Mitochandrial Annotation Device

Mitochondria contain their own mini genome. This project would involve the creation of an annotation pipeline from existing sequence analysis and comparison programs. Given a partial or complete mitochondrial genome the pipeline would prepare a report in which each protein and rna gene is identified. In addition the genomic organisation would be plotted and compared with its taxanomically closest neighbours. The protein sequence comparisons will be performed by profile matching and some optimisation will be required to generate the best set of profiles in order to be able to distinguish the different taxa.

A clean virus database

GenBank collates genetic sequences. It has a large virus section, but unfortunately most of the files have headers inconsistent with the sequence data they contain, as well as sequences which should not be present. This pollutes search results with false positives and false negatives. This project would use Bio::Perl and other tools to create a clean version of the database.

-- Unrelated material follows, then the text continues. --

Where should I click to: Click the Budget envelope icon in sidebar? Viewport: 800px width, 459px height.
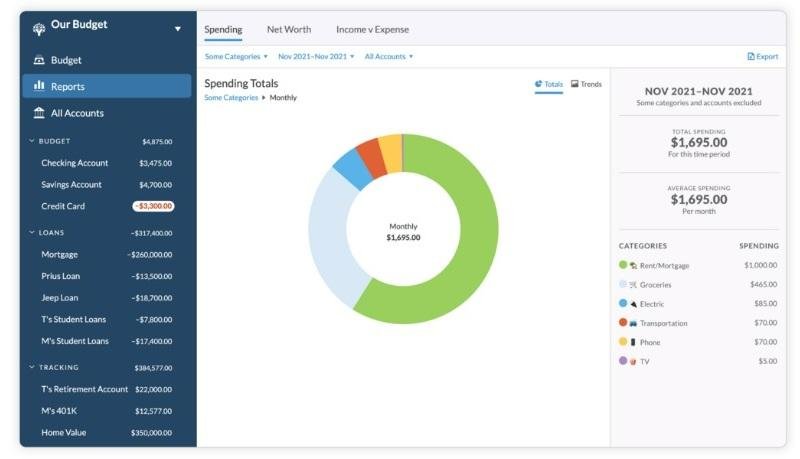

Web-spider to find forms-based bioinformatics analysis pages

In the field of bioinformatics new algorithms are being published regularly. Typically these are made available through a web page at the author's University or Institute. The discovery of such pages is problematic. The purpose of this project is to create a web spider that would search the Internet, following links, to identify web pages that contain forms-based web pages that perform bioinformatics analysis and to compile a searchable database of such pages.

VBC Quarterly Reporting

The VBC has to report quarterly to the state government on its research activities. The project would involve developing a database and web front end for maintaining the research activity information. It should be able to generate reports based on that information.